• [Instructions for the task] Reproduce only the lines that run from the line containing "Kayaking & Canoeing (428, 2013)" to the end of the entries below, exactly as they stand.

• [Information given]
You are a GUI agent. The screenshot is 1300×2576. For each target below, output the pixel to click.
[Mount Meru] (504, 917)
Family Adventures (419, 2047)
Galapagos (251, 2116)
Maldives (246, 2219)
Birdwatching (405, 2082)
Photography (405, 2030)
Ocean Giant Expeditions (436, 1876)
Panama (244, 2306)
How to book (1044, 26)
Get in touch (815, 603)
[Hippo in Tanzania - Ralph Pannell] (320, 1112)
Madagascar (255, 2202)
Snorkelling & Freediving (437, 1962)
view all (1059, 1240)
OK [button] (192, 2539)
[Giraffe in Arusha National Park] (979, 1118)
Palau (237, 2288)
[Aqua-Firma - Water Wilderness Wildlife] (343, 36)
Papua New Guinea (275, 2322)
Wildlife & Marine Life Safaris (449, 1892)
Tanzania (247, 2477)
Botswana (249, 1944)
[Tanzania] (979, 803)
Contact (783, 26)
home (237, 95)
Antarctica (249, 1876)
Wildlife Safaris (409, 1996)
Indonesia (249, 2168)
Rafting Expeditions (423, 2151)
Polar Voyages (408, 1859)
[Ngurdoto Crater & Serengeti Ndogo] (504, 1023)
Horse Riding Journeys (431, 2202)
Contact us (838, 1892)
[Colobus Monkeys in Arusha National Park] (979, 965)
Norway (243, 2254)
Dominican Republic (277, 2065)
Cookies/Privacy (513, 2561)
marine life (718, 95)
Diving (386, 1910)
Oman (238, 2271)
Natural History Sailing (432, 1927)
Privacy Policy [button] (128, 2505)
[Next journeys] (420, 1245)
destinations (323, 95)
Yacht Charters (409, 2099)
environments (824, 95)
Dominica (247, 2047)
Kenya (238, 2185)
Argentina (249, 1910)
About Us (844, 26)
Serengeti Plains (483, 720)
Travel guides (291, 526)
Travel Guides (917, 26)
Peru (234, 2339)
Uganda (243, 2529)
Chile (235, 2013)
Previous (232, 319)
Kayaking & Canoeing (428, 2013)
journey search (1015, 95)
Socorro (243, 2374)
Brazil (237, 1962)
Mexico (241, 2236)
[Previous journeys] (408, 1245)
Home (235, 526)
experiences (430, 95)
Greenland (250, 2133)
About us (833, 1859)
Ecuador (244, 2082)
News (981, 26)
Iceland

• [Task response]
Kayaking & Canoeing (428, 2013)
journey search (1015, 95)
Socorro (243, 2374)
Brazil (237, 1962)
Mexico (241, 2236)
[Previous journeys] (408, 1245)
Home (235, 526)
experiences (430, 95)
Greenland (250, 2133)
About us (833, 1859)
Ecuador (244, 2082)
News (981, 26)
Iceland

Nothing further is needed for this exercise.